> **EXERCISE DIRECTIONS**
Once the line with "ELECTRIFICATION (247, 18)" is found in the data, output it and each following line exactly, up to and including the line with "[Show settings menu] (341, 1527)", and nothing before or after.

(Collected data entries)
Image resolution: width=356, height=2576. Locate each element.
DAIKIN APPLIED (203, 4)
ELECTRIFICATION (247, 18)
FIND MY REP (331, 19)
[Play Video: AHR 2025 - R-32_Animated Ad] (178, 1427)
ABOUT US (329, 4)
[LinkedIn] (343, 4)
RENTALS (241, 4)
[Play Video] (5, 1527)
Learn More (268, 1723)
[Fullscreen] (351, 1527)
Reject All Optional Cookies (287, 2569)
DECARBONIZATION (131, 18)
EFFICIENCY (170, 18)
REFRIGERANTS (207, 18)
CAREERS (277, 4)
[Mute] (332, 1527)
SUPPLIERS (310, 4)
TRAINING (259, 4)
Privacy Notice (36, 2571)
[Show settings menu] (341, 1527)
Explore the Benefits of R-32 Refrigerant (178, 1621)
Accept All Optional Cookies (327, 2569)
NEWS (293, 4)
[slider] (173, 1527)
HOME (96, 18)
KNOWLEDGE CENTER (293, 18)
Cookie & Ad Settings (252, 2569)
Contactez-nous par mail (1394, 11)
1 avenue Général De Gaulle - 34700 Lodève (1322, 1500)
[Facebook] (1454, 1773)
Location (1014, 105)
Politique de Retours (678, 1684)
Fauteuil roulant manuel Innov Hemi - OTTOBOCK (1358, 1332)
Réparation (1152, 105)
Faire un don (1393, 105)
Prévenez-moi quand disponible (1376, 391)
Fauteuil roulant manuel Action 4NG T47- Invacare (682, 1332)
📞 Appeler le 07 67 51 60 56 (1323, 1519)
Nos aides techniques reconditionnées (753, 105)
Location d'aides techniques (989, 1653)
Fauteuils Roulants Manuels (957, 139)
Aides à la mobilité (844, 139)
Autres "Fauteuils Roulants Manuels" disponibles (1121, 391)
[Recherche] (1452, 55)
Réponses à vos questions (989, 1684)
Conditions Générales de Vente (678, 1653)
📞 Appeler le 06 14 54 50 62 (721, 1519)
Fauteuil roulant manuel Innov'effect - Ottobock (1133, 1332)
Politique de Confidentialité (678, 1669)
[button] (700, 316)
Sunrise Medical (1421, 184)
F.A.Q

> **TASK RESPONSE**
ELECTRIFICATION (247, 18)
FIND MY REP (331, 19)
[Play Video: AHR 2025 - R-32_Animated Ad] (178, 1427)
ABOUT US (329, 4)
[LinkedIn] (343, 4)
RENTALS (241, 4)
[Play Video] (5, 1527)
Learn More (268, 1723)
[Fullscreen] (351, 1527)
Reject All Optional Cookies (287, 2569)
DECARBONIZATION (131, 18)
EFFICIENCY (170, 18)
REFRIGERANTS (207, 18)
CAREERS (277, 4)
[Mute] (332, 1527)
SUPPLIERS (310, 4)
TRAINING (259, 4)
Privacy Notice (36, 2571)
[Show settings menu] (341, 1527)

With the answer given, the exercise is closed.